> **Available data**
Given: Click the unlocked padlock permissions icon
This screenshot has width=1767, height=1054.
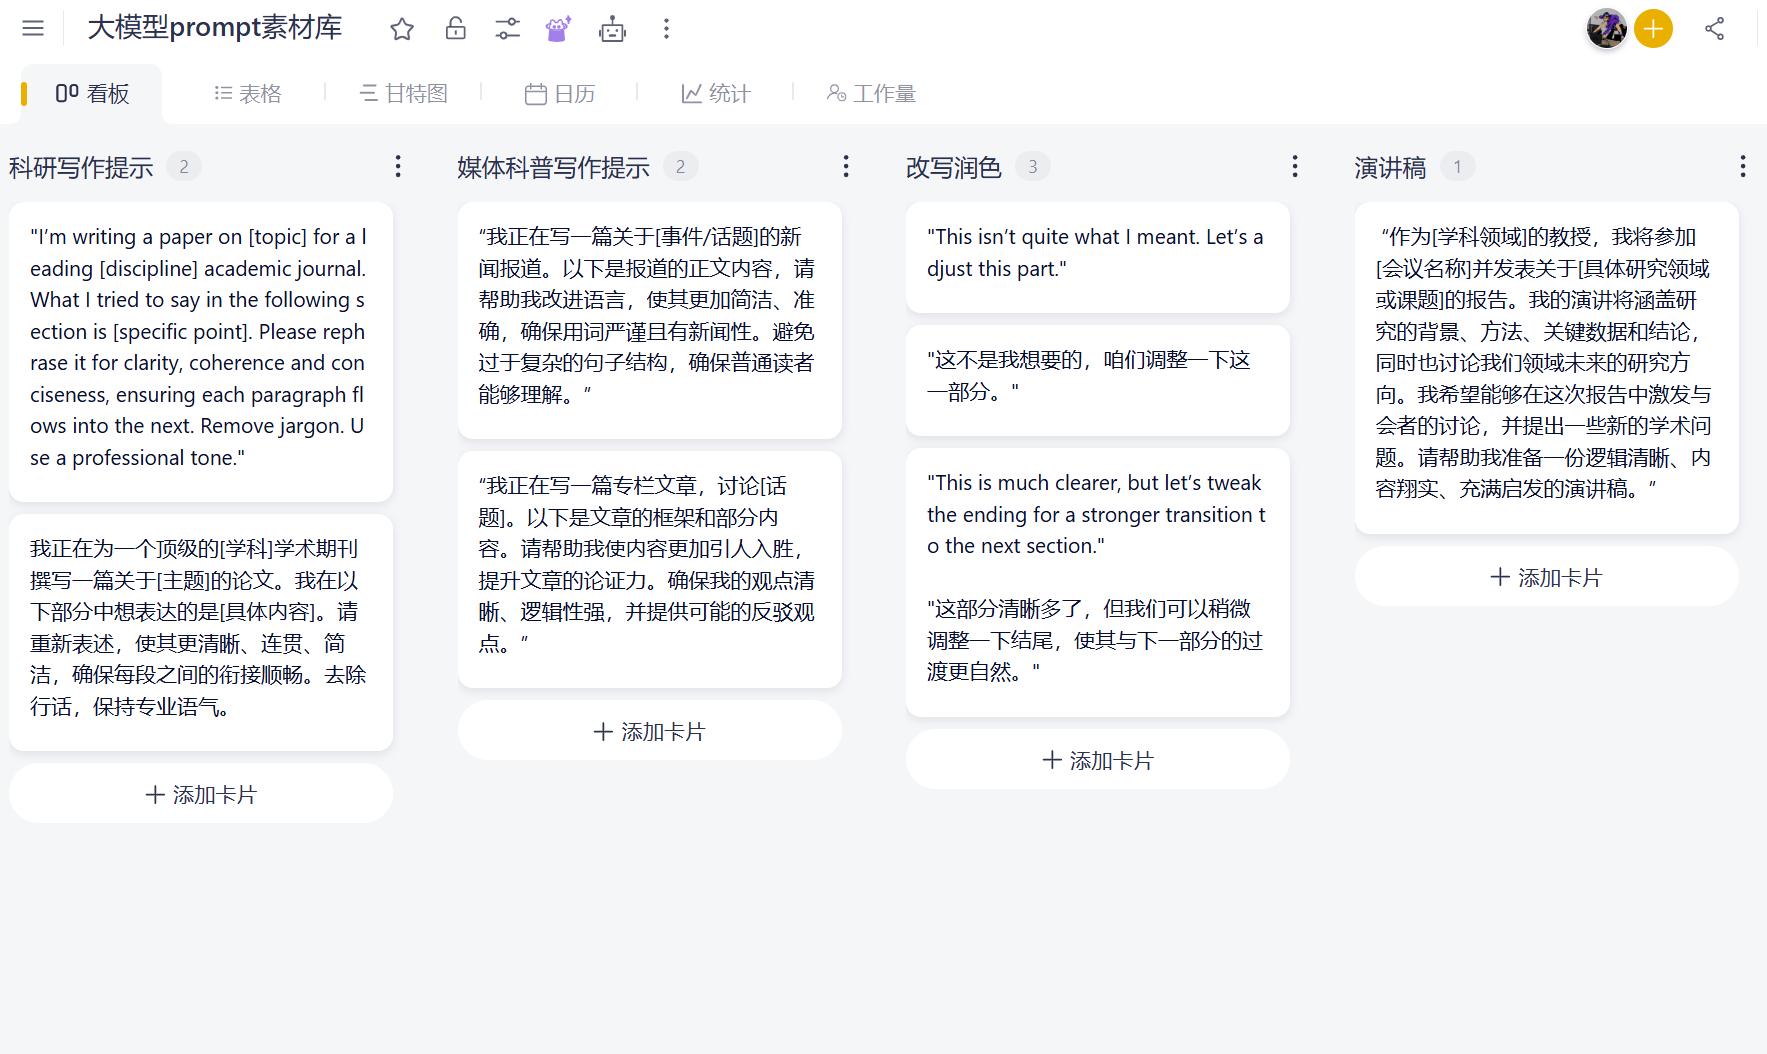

* * *

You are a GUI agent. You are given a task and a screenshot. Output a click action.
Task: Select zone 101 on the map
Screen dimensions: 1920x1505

---

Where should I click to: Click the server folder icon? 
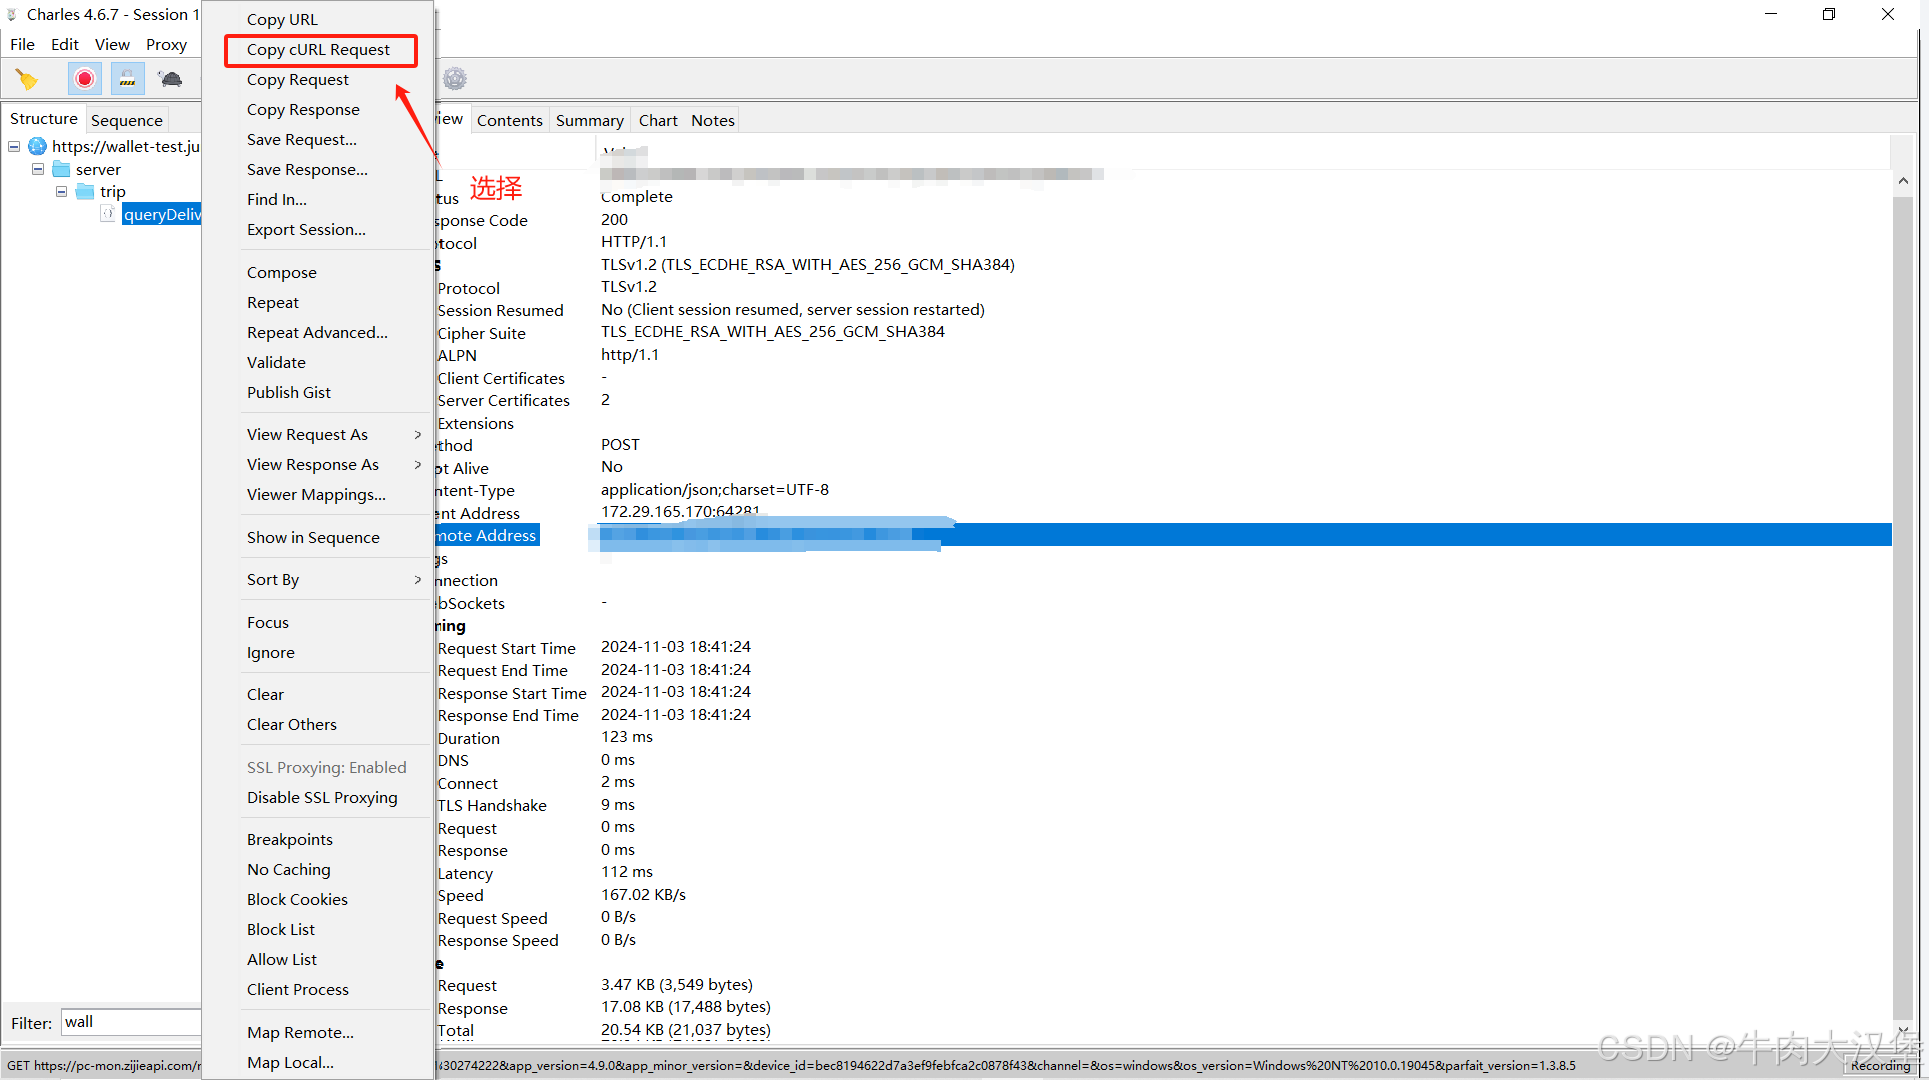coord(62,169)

> **What to work on**
After reading the entries above, report the number of lines that include the string "screenshot". Give no other text.

> **Answer to the exercise**
2